Inhomogeneous test data without homogenization are referred also as raw data in the study.
3) Groups of test datasets
From the spatial correlations and the frequency, magnitude, and type of IHs, we define the groups of high-SNR test datasets and low-SNR test datasets, and the test datasets with semi-synchronous breaks form an additional group:
group of high SNR test datasets (G1): Y1, Y2, Y4, and U2;
group of low SNR test datasets (G2): Y3, U1, U3, and U4; and
group of test datasets with semi-synchronous breaks (G3): Y5 and Y6.
c. Homogenization methods
Nine versions of five homogenization methods are tested. The five methods are the adapted Caussinus-Mestre algorithm for the homogenization of networks of climatic time series (ACMANT), “Climatol,” the multiple analysis of series for homogenization (MASH), the pairwise homogenization algorithm [PHA, also known also as the U.S. Historical Climatology Network (USHCN) method], and the penalized maximal t test of the relative homogenization tests (RHtests) package (RHtests-PMT)]. Two of the five methods, ACMANT (Domonkos and Coll 2017b) and MASH (Szentimrey 1999), are multiple-break methods in the sense that they detect and correct multiple break structures with joint operations. By contrast, Climatol (Guijarro 2018), PHA (Menne and Williams 2009), and RHtests (Wang et al. 2007) apply a hierarchic algorithm of break detection based on the standard normal homogeneity test (SNHT; Alexandersson 1986) and cutting algorithm (Easterling and Peterson 1995). Data gap filling is part of the homogenization procedure in three methods (ACMANT, Climatol, and MASH), and all of the methods except RHtests have built-in routines for filtering outlier values. All the nine method versions are fully automatic, except that the selection of reference series is not provided in the automatic procedure in MASH and RHtests. The tested methods are freely available (see http://www.climatol.eu/tt-hom/index.html and its links).
1) ACMANT
ACMANT was developed from “PRODIGE” (Caussinus and Mestre 2004), keeping its principal detection and correction routines but adding new features. In ACMANT, the candidate series are compared with composite reference series (Peterson and Easterling 1994; Domonkos 2011b); step function fitting with the Caussinus–Lyazrhi criterion is applied for break detection (Caussinus and Lyazrhi 1997), and the ANOVA model is used for the correction of IHs (Caussinus and Mestre 2004; Mamara et al. 2014; Lindau and Venema 2018). See further details of ACMANTv3 (AC3) in Domonkos and Coll (2017b). The most recent version, ACMANTv4 (AC4; Domonkos 2020), has several novelties.
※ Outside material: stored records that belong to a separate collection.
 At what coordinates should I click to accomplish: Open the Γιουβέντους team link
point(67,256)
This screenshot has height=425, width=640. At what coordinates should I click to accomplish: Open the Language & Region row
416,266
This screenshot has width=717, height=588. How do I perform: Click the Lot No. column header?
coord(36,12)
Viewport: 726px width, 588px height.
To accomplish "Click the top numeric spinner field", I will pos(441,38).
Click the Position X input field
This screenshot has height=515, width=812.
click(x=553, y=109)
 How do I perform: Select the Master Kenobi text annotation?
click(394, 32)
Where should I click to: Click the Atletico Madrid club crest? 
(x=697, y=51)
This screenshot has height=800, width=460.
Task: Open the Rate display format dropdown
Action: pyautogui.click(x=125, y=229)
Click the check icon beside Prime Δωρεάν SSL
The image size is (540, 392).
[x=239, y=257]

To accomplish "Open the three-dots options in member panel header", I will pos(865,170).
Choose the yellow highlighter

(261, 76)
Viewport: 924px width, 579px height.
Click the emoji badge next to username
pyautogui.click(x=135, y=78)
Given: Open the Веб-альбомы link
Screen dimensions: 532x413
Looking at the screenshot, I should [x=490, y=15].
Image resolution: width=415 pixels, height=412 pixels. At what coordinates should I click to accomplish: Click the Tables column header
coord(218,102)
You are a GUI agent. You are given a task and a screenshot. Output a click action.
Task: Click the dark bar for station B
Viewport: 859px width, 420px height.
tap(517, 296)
The most important ones are as follows: (i) The fully automatic treatment is extended up to datasets of 5000 series (Domonkos and Coll 2019), (ii) ensemble homogenization in the third (last) phase is incorporated from varied prehomogenization scenarios, and (iii) a weighted ANOVA model is included for the assessment of correction terms (Szentimrey 2010; Domonkos 2017), which considers spatial differences in the regional climatic changes [component CA of Eq. (3)].
2) Climatol
The Climatol homogenization package (Guijarro 2018) performs its process in three main stages, with many iterations within them. The first two stages are devoted to removing unwanted outliers and splitting the series into two fragments at the position where the SNHT statistic is the highest. Successive iterations refine the process until neither outliers nor breaks are detected over preset thresholds. In the first stage, SNHT is applied for overlapping windows along the series to reduce possible masking problems when several shifts are present, and in the second stage SNHT is applied over the whole series, getting the full power of the test. These outlier rejection and shift detection steps are performed over the series of anomaly differences between the observed data and a composite reference series built from a number of nearby sites, in both cases in normalized form. The third stage is dedicated to assigning synthetic values to all missing data in all series and subseries originated in the splitting process, with spatial interpolation, using the data of nearby stations. Two Climatol parameterizations are tested, referred to as Climatol-1 (Cl1) and Climatol-2 (Cl2), respectively. Both normalize the time series with the removal of the long-term mean, but only Cl2 divides the centered values by the standard deviation, thereby yielding season-dependent adjustment terms.
3) MASH
MASH applies multiple reference series for time series comparison and hypothesis tests to find the most likely break structure. The significance thresholds are calculated with Monte Carlo simulation (Szentimrey 1999). The correction of IHs is iterative: confidence intervals of break sizes are calculated, and the minimums of these confidence intervals are applied as adjustment terms in an iteration step. In the monthly homogenization, breaks are searched independently for each calendar month. Although the manual of the software (Szentimrey 2014) includes the description of a fully automatic algorithm, the recommended use of MASH is interactive and semiautomatic (T. Szentimrey 2017, personal communication). In MASH, the maximum number of reference series is nine, and the set of reference series must be prepared before running the automatic program. Synchronous data gaps for all series are not allowed. In our tests, all the partner series (i.e., all the series of a given network but the candidate series; Domonkos and Coll 2017b) are used as reference series in networks of no more than 10 time series, while the sets of reference series are generated in the same way as for ACMANT in the reverse case, considering also the mentioned limitations of MASH.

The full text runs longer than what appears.